Making the road by walking, one step at a time

by Marissa Papula, Director of Campus Ministry

 

A group text of Jesuit-affiliated friends had my phone buzzing recently. Someone in the chat had been offered a job opportunity far from home and wasn’t sure how to approach it. Schooled in Ignatian spirituality, he knew a bit about discernment but wanted to hear from other reflective, creative companions about how they would pray with such a decision, and what advice they might offer.

The chat showed up. Texts rolled in about praying with the initial emotional response to the news, asking whom such a move would “best serve,” recommending Ignatius’s deathbed meditation, proposing imaginative prayer to envision life in the new place and notice consolation or desolation, and advising against letting fear play any role in the choice. The messages were rich, wise, heartfelt, and soulful: a collection of mirrors reflecting truth back to this person as he weighed options among goods, all with an unmistakably Ignatian accent.

One message in particular, written by a Jesuit friend of mine, stopped me mid-scroll and has been preserved in my screenshots ever since, so perfectly did he grasp what everyone else was reaching toward:

“At some point, the answer to your question will only be as clear as it can get without a promise of certainty (which we so often long for). When you’re at that point, pray for courage instead, and trust that the discernment was good. Onward!”

At LMU, we walk alongside students who face these same kinds of good discernments all the time: this major or that one, this internship or another, a hometown after graduation or somewhere entirely new. Among our faculty and staff, too, we often make decisions without the clarity or certainty we crave, choices guided only by limited information and the raw emotional data that illuminate just the next step forward, rarely the whole path.

So often, I want to see the entire journey before me. But more often than not, I’m given only enough light for the next moment. And so, I pray for courage.

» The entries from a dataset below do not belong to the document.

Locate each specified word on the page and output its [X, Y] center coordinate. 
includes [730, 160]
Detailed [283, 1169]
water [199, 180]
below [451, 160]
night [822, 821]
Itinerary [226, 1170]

This Ignatian Heritage Month, themed “Us, Here, Now,” invites us at LMU to reflect on who we are, in this moment, in this place, through the lens of mission. Our mission is not a static inheritance but a dynamic responsibility: one that makes demands of us, one that calls us to the creative challenge of living faithfully to our identity while imagining who we are called to become. The magis animates this work, as does our call to live as persons for and with others. We choose magnanimity over myopia. And that choice, too, demands courage.

This November, the Division of Mission offers a buffet of programs for our community to feast on as we nourish ourselves to answer this shared call. Together, we situate ourselves, us, here, now, faithful to who we are, drawn toward who we might yet be. Our programming and encounters offer clarity about our identity and a renewed confidence in our commitments.

Join us. And then, pray for the courage to live into the vision of who we are called to become.